Images of the Day: The modern-day face(lessness) of air travel

SINGAPORE. Today’s images, taken this morning by King Power Group CEO and APTRA President Sunil Tuli at Changi Airport in Singapore, underline the calamity of the COVID-19 pandemic’s impact on aviation, tourism and travel retail.

The huge Lancôme and Shiseido digital advertising displays are as impressive as ever but alas there are precious few eyes to look up at the messages they bear. The stores remain bright, elegant and full of the world’s great brands. But there are few customers buying their wares.

As for the flight – SQ882 to Hong Kong – Sunil reports that there were just nine passengers onboard. These are indeed terrible times and to see a great airport such as Changi brought to this is as sad as it is shocking.

Changi Airport Group notes that just 111,000 passengers used the gateway in November, down -98.1% year-on-year.

Singapore media The Straits Times ran an article yesterday headed ‘Air travel recovery stalls as governments shun balanced approach to tackling Covid-19 risks’, noting “global air travel has stalled amid border clampdowns by governments more concerned about the spread of COVID-19 than the health of their economies”.

In the same article, International Air Transport Association (IATA) Chief Executive Officer and Director General Alexandre de Juniac lamented that the outlook for the first quarter looks “dismal”, with bookings for February and March down by more than 80% year-on-year.

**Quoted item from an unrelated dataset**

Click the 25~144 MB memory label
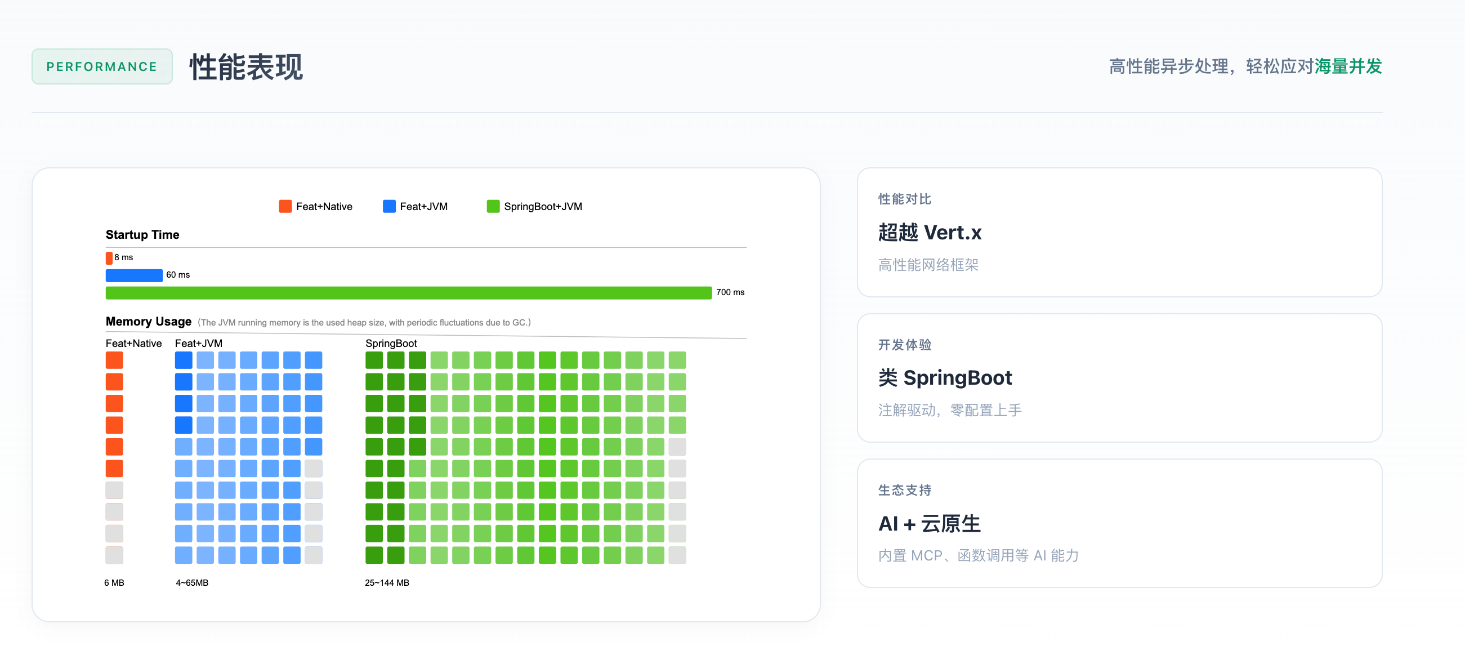pos(387,583)
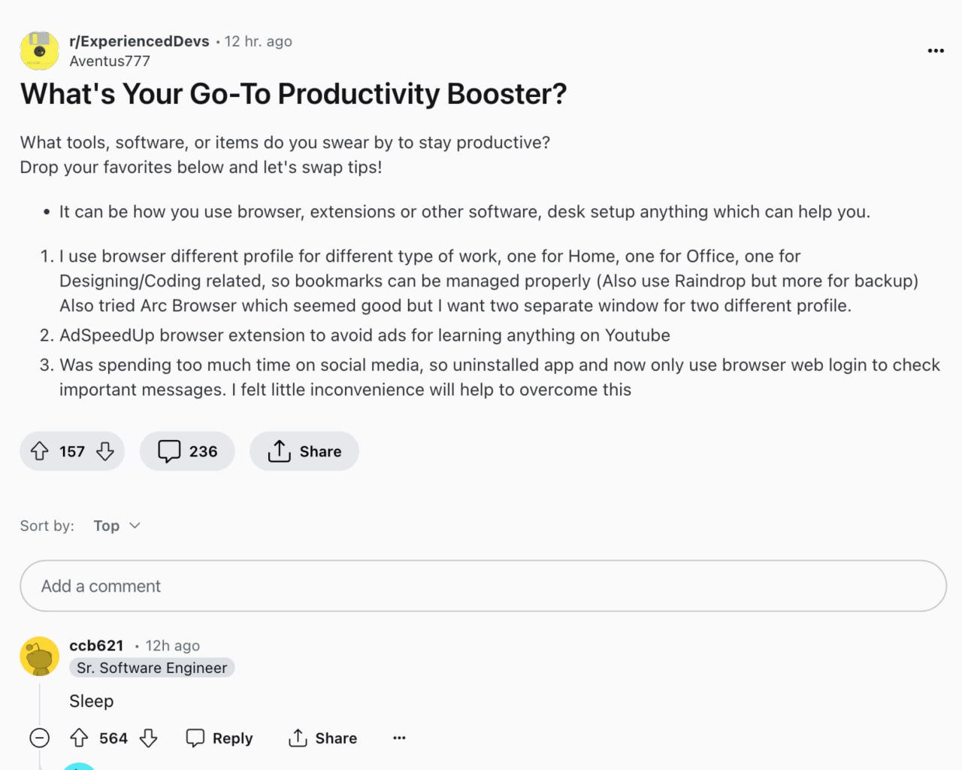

Mr de Juniac blasted governments for not taking a balanced approach: “They appear to be aiming for a zero-Covid world. This is an impossible task that comes with severe consequences – the full extent of which it would be impossible to calculate.”

And there lies the dilemma, the awful choice, the balancing (or imbalancing in Mr de Juniac’s view) of health v economy. Which side to come down on? Or instead to find a middle ground based on a rigorous testing regime, linked increasingly to vaccine roll-out?

Singapore, like many other nations, has made its choice, placing ultra-tight restrictions on entry. In health terms, at least, the strategy appears to be working. There were just four new cases in the community in the last seven days, and 12 cases the week before. But the economic toll, as affirmed by Sunil’s photographs, is immense.